How many lines in the rows below contain the string "play"? Reply with the number alone.

————————

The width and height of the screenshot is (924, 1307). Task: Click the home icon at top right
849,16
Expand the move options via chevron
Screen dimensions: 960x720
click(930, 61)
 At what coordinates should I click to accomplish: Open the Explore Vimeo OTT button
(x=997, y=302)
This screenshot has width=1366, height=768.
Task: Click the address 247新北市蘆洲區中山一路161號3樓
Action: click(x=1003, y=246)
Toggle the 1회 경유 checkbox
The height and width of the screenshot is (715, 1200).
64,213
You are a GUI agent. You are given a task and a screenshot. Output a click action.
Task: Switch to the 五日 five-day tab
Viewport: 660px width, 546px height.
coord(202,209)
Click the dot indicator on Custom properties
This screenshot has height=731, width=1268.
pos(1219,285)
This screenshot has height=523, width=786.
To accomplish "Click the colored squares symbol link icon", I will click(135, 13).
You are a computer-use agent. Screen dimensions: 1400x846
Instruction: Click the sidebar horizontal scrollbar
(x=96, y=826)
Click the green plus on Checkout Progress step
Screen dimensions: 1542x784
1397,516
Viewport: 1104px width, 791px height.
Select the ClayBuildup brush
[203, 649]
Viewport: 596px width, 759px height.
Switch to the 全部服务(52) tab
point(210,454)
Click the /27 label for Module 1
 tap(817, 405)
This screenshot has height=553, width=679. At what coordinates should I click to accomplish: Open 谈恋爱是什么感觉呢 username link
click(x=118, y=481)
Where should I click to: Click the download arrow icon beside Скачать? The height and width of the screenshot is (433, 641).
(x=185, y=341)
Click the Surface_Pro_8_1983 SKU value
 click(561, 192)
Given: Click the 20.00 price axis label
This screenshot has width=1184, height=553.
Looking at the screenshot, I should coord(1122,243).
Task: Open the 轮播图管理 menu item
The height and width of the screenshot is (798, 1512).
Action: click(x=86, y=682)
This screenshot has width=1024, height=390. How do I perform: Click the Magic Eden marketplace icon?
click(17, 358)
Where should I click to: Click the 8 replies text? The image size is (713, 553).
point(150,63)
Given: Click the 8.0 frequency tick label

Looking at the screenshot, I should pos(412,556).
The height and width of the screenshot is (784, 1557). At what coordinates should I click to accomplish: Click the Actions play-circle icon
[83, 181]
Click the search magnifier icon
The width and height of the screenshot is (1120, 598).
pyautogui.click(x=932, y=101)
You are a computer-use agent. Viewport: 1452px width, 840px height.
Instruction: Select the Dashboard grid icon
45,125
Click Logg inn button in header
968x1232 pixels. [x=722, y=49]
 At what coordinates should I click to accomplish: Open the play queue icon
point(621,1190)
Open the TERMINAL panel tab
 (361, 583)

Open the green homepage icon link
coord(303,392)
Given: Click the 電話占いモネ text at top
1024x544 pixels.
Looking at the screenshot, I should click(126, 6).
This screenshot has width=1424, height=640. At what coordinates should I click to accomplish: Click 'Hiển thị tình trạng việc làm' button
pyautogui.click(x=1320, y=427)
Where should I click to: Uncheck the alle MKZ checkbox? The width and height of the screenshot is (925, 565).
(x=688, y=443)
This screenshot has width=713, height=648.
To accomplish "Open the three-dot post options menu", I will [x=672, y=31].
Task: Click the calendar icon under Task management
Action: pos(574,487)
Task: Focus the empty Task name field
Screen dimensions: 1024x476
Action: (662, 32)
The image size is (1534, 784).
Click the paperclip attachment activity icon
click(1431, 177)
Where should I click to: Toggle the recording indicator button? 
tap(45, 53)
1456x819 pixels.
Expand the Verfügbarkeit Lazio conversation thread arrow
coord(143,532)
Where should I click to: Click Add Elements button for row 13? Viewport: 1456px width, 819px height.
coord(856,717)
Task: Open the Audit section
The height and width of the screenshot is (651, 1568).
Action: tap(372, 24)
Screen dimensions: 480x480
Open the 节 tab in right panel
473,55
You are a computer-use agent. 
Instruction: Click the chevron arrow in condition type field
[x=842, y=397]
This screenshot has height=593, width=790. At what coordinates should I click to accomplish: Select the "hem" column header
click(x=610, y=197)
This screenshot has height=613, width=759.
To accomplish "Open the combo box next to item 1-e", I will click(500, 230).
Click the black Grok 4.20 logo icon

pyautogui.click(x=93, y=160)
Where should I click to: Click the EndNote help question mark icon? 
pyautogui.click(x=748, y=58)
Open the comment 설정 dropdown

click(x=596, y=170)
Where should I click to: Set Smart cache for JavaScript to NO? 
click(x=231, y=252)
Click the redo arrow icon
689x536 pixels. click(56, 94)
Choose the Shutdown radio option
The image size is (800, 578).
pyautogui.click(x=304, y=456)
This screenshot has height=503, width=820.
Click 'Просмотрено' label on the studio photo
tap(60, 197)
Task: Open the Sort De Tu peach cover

————————

## Answer to this problem
2